There were reportedly 46 people on board when a suspected explosion was heard in the engine room. Crew members were unable to contain the flames, so this prompted the tourists-majority of whom were Chinese and who couldn't swim-to flee the boat and save themselves.

According to Queensland police, 19 tourists were sent to hospitals in Bundaberg and Gladstone to treat suspected fractures in the ribs, chest and back pains, and other ailments such as mild hypothermia and seasickness.

The boat returning to the town of 1770-which was named after the year British explorer James Cook and the crew of HM Endeavour landed on the stretch of coast-when the incident happened. The boat was said to be 10 nautical miles from Lady Musgrave Island on the Great Barrier Reef when the fire broke out at around 4 p.m. on Wednesday.

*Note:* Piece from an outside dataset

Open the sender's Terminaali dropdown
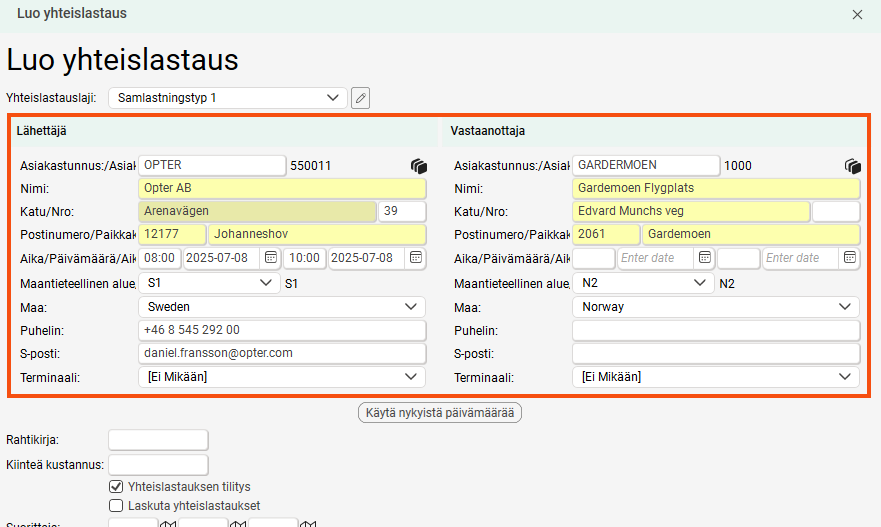The image size is (881, 527). (281, 377)
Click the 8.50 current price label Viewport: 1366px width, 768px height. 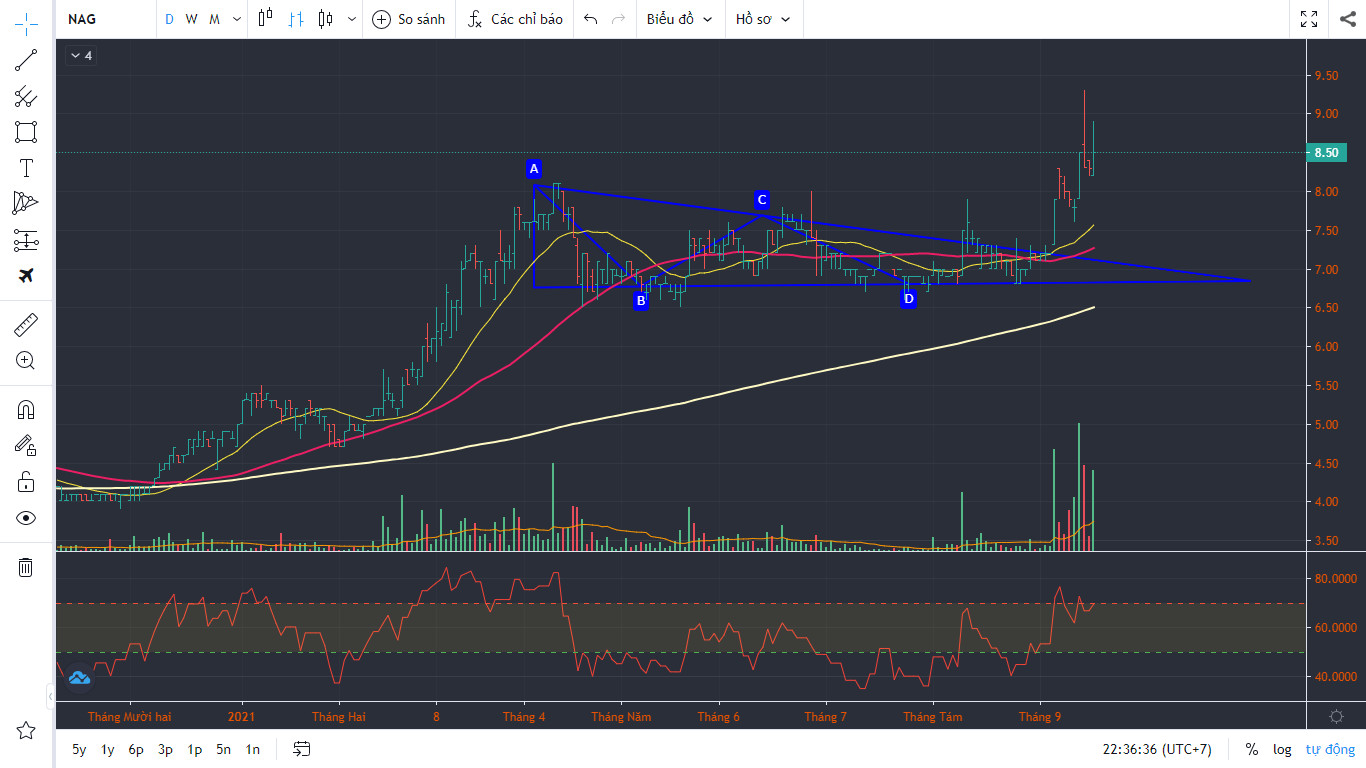pos(1326,153)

All 42 passengers together with four crew evacuated the burning boat on life rafts. The passengers suffered mild hypothermia as temperatures dropped below 10 degrees that Wednesday evening, but none reportedly suffered serious injuries.

Marine rescue crews were immediately sent to locate the group of tourists but they only reached shore after several hours. Police and rescue teams successfully evacuated the group to the Toolooa boat ramp in Gladstone, where paramedics were waiting to check for injuries.

According to witnesses, the fire was the biggest thing they've ever seen and the incident was a terrifying experience for them.

This is not the first time a Spirit of 1770 had trouble out at sea. In January 2015, the boat was ferrying passengers back from Lady Musgrave Island when it got hit by a "freak wave" and smashed into the shore.